Selain itu, Al-Ghazali juga menyebutkan manusia terdiri dari substansi yang mempunyai dimensi dan substansi (tidak berdimensi) yang mempuyai kemampuan merasa dan bergerak dengan kemauan. Yang pertama adalah al-jism dan yang kedua al-nafs. Di sini, ia tidak membicarakan al-ruh dalam arti sejenis uap yang halus atau panas alami, tetapi ia menggambarkan adanya dua tingkatan al-nafs dibawah al-nafs dalam arti esensi manusia, yaitu al-nafs al-nabatiyyat (jiwa vegetatif) dan al-nafs al-hayawaniyyat (jiwa sensitif).[39] Kedua jiwa ini disebut di bawah jiwa manusia, karena dipunyai secara bersama oleh manusia dan makhluk-makhluk lainnya, tumbuh-tumbuhan untuk yang pertama dan hewan serta tumbuh-tumbuhan untuk yang kedua.
Menurut Al-Ghazali, Jiwa (al-nafs al-nathiqah)sebagai esensi manusia mempunyai hubungan erat dengan badan. Hubungan tersebut diibaratkan seperti hubungan antara penunggang kuda dengan kudanya. Hubungan ini merupakan aktifitas, dalam arti bahwa yang memegang inisiatif adalah penunggang kuda bukan kudanya. Kuda merupakan alat untuk mencapai tujuan. Ini berarti bahwa badan merupakan alat bagi jiwa.[40] Jadi, badan tidak mempunyai tujuan pada dirinya, dan tujuan itu akan ada apabila dihubungkan dengan jiwa, yaitu sebagai alat untuk mengaktualisasikan potensi-potensinya.

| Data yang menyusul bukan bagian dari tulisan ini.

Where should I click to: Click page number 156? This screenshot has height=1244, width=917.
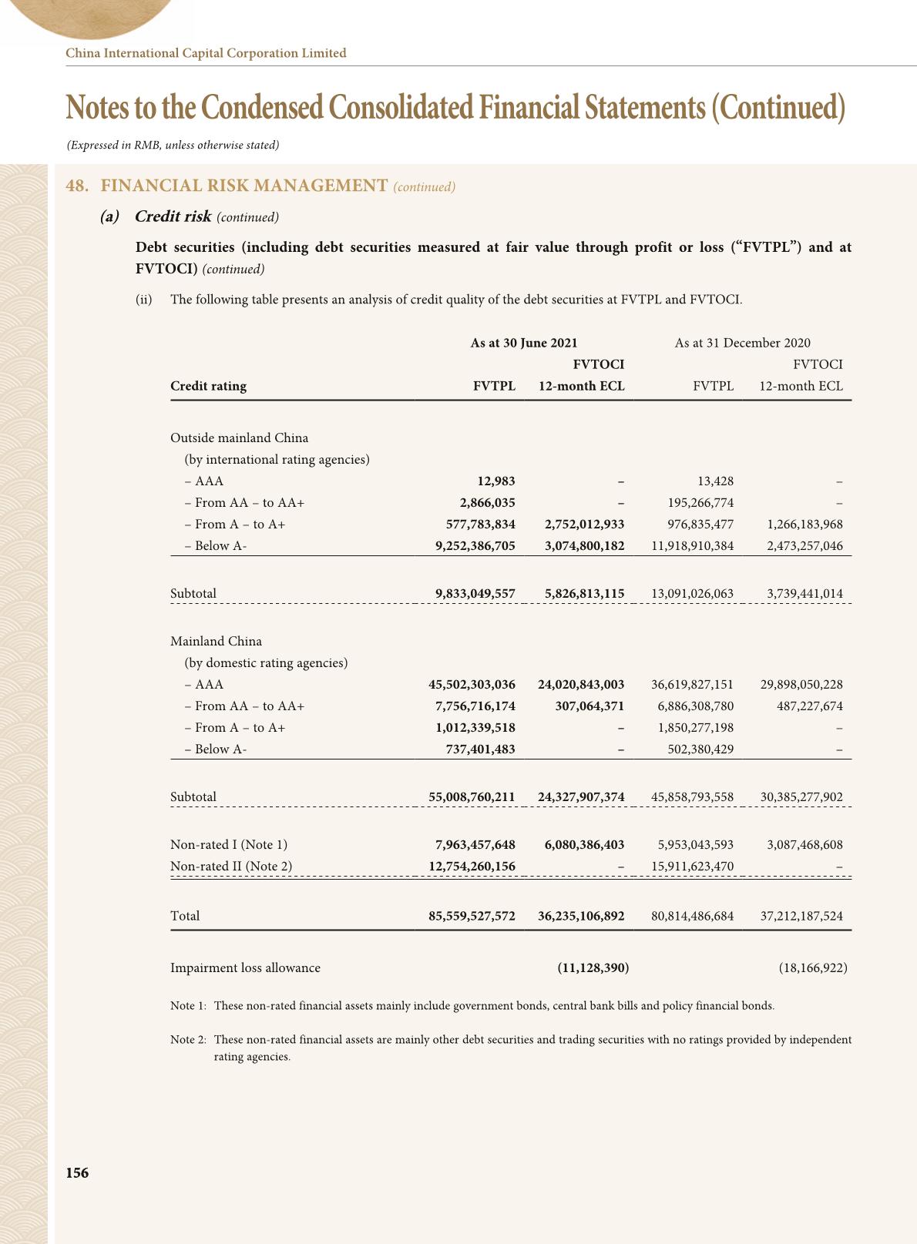pyautogui.click(x=77, y=1172)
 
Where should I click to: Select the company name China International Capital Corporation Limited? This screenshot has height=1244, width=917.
pyautogui.click(x=206, y=53)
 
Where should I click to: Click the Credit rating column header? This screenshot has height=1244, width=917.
pyautogui.click(x=208, y=386)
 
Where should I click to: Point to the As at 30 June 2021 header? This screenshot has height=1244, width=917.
pyautogui.click(x=523, y=343)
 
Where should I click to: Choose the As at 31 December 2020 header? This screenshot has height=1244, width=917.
pyautogui.click(x=742, y=343)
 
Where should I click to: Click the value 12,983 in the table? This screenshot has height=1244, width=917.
pyautogui.click(x=495, y=481)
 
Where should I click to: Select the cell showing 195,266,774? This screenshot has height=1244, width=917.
pyautogui.click(x=700, y=502)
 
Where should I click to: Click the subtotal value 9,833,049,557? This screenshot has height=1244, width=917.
pyautogui.click(x=475, y=593)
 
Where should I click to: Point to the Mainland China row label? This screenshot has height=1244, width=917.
pyautogui.click(x=216, y=641)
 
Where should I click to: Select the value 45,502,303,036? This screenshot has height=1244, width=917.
pyautogui.click(x=472, y=684)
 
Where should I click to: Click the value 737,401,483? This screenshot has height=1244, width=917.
pyautogui.click(x=480, y=749)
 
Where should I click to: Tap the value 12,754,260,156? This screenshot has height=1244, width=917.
pyautogui.click(x=472, y=866)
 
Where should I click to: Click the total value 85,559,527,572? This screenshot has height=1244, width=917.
pyautogui.click(x=472, y=916)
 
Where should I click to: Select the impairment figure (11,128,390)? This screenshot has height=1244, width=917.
pyautogui.click(x=593, y=967)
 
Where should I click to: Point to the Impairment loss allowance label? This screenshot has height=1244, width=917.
pyautogui.click(x=245, y=967)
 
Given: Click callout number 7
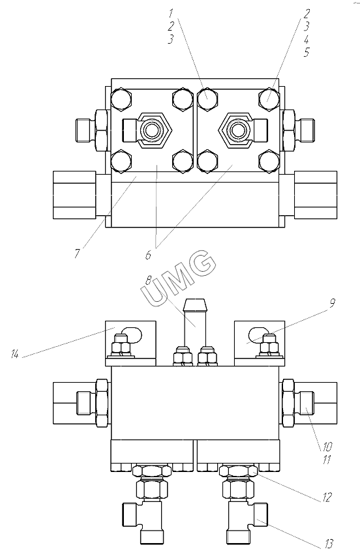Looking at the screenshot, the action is pyautogui.click(x=78, y=252).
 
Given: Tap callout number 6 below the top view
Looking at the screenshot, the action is pyautogui.click(x=149, y=254).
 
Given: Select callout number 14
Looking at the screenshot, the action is pyautogui.click(x=14, y=355).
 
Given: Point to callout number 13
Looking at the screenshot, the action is pyautogui.click(x=329, y=544).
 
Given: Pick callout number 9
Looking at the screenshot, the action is pyautogui.click(x=332, y=303).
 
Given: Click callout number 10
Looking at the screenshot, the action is pyautogui.click(x=327, y=447).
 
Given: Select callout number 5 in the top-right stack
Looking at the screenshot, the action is pyautogui.click(x=306, y=52).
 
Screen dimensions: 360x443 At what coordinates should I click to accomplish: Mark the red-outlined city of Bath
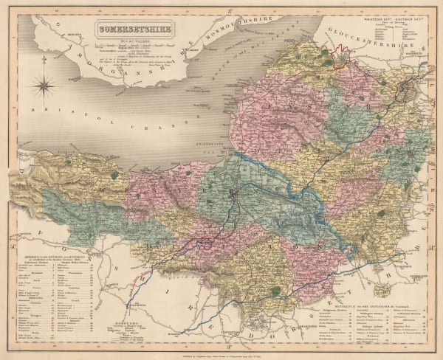click(405, 91)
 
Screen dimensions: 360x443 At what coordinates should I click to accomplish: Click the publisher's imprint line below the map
click(222, 353)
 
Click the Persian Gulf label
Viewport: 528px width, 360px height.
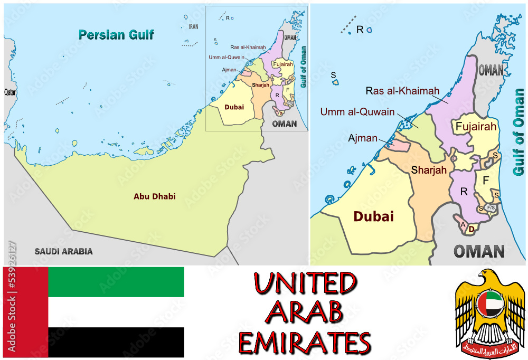pyautogui.click(x=116, y=35)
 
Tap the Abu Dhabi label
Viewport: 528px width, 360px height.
pyautogui.click(x=155, y=196)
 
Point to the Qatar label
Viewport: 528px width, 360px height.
pyautogui.click(x=10, y=91)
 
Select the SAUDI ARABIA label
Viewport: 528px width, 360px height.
pyautogui.click(x=63, y=251)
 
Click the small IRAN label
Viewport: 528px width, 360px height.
pyautogui.click(x=194, y=26)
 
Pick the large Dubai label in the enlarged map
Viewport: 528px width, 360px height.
pyautogui.click(x=374, y=216)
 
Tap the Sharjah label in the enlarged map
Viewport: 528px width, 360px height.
pyautogui.click(x=429, y=170)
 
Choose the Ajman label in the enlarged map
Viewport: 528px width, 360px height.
pyautogui.click(x=363, y=138)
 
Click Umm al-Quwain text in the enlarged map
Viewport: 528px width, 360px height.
pyautogui.click(x=357, y=111)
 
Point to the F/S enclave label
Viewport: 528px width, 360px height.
pyautogui.click(x=491, y=207)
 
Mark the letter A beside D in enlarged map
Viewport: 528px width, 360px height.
pyautogui.click(x=463, y=225)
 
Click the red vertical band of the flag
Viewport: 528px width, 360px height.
pyautogui.click(x=25, y=312)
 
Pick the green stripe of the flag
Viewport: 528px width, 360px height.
pyautogui.click(x=116, y=282)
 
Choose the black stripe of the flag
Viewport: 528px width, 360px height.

Disamping itu, berdasarkan proses penciptaannya, manusia merupakan rangkaian utuh antara komponen materi dan immateri. Komponen materi berasal dari tanah (Q.S. As Sajadah/32:7) dan komponen immateri ditiupkan oleh Allah (Q.S. Al Hijr/15:29). Kesatuan ini memberi makna bahwa di satu sisi manusia sama dengan dunia di luar dirinya (fana), dan disisi lain menandakan bahwa manusia itu mampu mengatasi dunia sekitarnya, termasuk dirinya sebagai jasmani (baqa).[41]
Demikianlah pandangan Al-Ghazali tentang hakikat manusia mengenai hubungan badan dengan jiwa. Dimana, badan hanya sebatas alat sedangkan jiwa yang merupakan memegang inisiatif yang mempunyai kemampuan dan tujuan. Badan tanpa jiwa tidak mempunyai kemampuan apa-apa. Badan tidak mempunyai tujuan, tetapi jiwa yang mempunyai tujuan. Badan menjadi alat untuk mencapai tujuan tersebut. Oleh karena itu, jiwalah nanti yang akan menikmati dan merasakan  bahagia atau sengsaranya di akhirat kelak.
2.       Hikayat Insan
Menurut Al-Ghazali sekalipun manusia itu termasuk dalam golongan hayawaniyah, baik dalam arti luar maupun dalam, akan tetapi ia sebenarnya mempunyai dua sifat keadaan yang sangat menakjubkan bagi dirinya yaitu Ilmu dan Kemauan. Yang dimaksud dengan ilmu ialah kekuatan untuk membina, mempunyai daya cipta yang tidak bisa diraba dan memiliki hakikat kecerdasan. Dengan kemauan atau kehendak yang dimaksud disini ialah nafsu, keinginan yang kuat untuk mencapai tujuan setelah diputuskan oleh pertimbangan akal yang sehat tentang segala akibatnya.[42]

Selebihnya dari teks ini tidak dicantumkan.